Suppose $X$ is a real-valued random variable and let $P_X$ denote the distribution of $X$. Then $$ E(|X-c|) = \int_\mathbb{R} |x-c| dP_X(x). $$ The medians of $X$ are defined as any number $m \in \mathbb{R}$ such that $P(X \leq m) \geq \frac{1}{2}$ and $P(X \geq m) \geq \frac{1}{2}$.

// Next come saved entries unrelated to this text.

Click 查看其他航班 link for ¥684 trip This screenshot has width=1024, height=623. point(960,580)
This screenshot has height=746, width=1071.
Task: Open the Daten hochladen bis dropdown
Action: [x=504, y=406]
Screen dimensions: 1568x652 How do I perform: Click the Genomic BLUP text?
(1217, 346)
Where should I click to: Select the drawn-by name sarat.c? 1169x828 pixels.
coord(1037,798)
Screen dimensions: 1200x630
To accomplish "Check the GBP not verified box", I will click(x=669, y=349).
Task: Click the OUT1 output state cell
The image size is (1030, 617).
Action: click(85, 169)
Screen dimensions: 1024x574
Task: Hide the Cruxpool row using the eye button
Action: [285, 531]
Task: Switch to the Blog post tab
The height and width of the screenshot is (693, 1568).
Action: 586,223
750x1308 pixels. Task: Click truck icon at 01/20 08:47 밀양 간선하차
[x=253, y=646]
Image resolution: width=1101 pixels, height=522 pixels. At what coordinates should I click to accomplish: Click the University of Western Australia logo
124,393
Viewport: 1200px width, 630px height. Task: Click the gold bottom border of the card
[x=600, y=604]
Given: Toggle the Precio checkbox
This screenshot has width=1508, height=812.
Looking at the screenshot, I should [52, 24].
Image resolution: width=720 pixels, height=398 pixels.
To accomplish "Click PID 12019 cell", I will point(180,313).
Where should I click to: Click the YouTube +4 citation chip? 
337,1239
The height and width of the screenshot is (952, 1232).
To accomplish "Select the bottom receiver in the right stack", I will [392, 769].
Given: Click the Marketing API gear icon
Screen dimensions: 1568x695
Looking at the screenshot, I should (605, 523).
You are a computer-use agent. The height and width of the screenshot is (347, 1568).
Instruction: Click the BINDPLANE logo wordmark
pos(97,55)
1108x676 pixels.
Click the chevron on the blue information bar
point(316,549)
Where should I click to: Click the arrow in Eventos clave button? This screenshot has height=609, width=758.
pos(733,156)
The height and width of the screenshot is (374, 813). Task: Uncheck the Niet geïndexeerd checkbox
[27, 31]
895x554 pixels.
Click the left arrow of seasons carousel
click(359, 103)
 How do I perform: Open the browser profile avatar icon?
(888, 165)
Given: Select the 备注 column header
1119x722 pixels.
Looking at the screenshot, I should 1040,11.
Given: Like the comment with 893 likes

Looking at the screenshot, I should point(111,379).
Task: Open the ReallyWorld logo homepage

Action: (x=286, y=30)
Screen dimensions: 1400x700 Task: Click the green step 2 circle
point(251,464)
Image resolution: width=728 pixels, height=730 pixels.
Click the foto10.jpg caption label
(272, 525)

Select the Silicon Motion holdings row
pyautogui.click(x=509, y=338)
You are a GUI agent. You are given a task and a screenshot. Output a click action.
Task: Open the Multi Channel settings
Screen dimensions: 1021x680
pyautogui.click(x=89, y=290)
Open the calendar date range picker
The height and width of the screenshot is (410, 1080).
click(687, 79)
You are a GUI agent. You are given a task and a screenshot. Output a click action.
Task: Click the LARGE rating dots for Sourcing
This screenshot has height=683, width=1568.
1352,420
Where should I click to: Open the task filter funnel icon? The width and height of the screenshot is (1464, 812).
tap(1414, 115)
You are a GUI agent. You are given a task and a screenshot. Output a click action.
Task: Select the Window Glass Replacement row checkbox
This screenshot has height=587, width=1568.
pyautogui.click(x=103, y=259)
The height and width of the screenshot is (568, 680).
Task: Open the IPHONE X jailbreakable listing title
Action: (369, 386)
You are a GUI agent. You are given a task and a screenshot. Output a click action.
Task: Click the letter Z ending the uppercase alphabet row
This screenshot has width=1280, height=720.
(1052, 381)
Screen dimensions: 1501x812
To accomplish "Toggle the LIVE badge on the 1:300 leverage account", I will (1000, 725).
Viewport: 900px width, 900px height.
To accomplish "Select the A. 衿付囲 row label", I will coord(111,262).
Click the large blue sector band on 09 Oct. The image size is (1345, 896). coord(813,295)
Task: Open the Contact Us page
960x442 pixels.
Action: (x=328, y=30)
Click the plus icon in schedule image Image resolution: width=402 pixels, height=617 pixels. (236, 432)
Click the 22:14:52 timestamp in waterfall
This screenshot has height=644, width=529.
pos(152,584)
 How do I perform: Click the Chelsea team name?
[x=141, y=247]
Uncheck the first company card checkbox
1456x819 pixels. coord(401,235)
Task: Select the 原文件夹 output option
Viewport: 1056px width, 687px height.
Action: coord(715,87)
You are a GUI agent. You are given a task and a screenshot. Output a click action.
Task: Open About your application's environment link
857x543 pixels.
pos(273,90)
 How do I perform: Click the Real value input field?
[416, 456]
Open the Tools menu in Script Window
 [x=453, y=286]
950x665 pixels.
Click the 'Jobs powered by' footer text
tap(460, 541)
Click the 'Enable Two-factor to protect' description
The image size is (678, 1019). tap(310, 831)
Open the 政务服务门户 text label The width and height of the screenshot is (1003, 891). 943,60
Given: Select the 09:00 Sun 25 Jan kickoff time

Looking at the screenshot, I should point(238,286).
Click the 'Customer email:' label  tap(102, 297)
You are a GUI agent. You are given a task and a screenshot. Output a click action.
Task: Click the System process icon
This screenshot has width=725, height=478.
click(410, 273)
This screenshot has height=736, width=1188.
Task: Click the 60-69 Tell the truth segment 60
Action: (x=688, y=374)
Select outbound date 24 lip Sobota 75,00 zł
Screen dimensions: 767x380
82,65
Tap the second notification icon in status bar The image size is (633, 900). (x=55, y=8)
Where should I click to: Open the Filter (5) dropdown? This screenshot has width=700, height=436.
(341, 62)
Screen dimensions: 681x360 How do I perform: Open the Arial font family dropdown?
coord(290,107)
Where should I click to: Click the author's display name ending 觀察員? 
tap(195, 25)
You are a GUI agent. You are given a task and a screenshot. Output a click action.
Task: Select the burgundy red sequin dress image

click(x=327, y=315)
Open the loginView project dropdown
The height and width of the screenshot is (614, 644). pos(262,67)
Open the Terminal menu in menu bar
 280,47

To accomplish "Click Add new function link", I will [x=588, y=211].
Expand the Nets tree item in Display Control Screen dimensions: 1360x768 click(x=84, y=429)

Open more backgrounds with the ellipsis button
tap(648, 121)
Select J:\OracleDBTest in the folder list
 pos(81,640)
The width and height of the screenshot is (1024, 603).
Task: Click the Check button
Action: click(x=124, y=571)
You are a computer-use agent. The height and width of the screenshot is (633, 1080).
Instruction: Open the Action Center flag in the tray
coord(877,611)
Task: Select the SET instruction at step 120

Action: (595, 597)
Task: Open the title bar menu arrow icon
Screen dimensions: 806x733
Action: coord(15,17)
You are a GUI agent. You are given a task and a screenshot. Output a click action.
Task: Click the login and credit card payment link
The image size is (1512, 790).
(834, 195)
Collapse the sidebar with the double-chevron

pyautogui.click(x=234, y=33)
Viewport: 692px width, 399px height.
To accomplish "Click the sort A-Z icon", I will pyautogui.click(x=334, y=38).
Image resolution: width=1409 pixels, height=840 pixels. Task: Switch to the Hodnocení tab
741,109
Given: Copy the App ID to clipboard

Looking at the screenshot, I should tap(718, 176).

Why do the medians solve $$ \min_{c \in \mathbb{R}} E(|X-c|) \, ? $$
On
Let $f$ be the pdf and let $J(c) = E(|X-c|)$. We want to maximize $J(c)$. Note that $E(|X-c|) = \int_{\mathbb{R}} |x-c| f(x) dx = \int_{-\infty}^{c} (c-x) f(x) dx + \int_c^{\infty} (x-c) f(x) dx.$
To find the maximum, set $\frac{dJ}{dc} = 0$. Hence, we get that, $$\begin{align} \frac{dJ}{dc} & = (c-x)f(x) | _{x=c} + \int_{-\infty}^{c} f(x) dx + (x-c)f(x) | _{x=c} - \int_c^{\infty} f(x) dx\\ & = \int_{-\infty}^{c} f(x) dx - \int_c^{\infty} f(x) dx = 0 \end{align} $$
Hence, we get that $c$ is such that $$\int_{-\infty}^{c} f(x) dx = \int_c^{\infty} f(x) dx$$ i.e. $$P(X \leq c) = P(X > c).$$
However, we also know that $P(X \leq c) + P(X > c) = 1$. Hence, we get that $$P(X \leq c) = P(X > c) = \frac12.$$
EDIT
When $X$ doesn't have a density, all you need to do is to make use of integration by parts. We get that $$\displaystyle \int_{-\infty}^{c} (c-x) dP(x) = \lim_{y \rightarrow -\infty} (c-y) P(y) + \displaystyle \int_{c}^{\infty} P(x) dx.$$ Similarly, we also get that $$\displaystyle \int_{c}^{\infty} (x-c) dP(x) = \lim_{y \rightarrow \infty} (y-c) P(y) - \displaystyle \int_{c}^{\infty} P(x) dx.$$
On
Let $Y=\left|X-c\right|$,
Then, $$E(Y) = \int_0^\infty \left(1-F_Y(y)\right) dy$$
Note that, $F_Y(y) = F_X(c+y) - F_X(c-y),$
Thus $$ \begin{align} E(Y) &= \int_0^\infty \big( 1-F_X(c+y) + F_X(c-y) \big) dy \\ \frac{d E(y)} {dc} &= \int_0^\infty \big(-f_X(c+y) + f_X(c-y) \big) dy \\ &=\int_0^\infty f_X(c-y) dy - \int_0^\infty f_X(c+y) dy \\ &= \int_{-\infty}^c f_X(x) dx - \int^{\infty}_c f_X(x) dx \\ & = F_X(c) - (1 - F_X(c)) \end{align} $$
Equating it to zero, we have,
$$F_X(c) = \frac{1}{2}$$
Hence median is the minimiser of $E(|X-c|)$.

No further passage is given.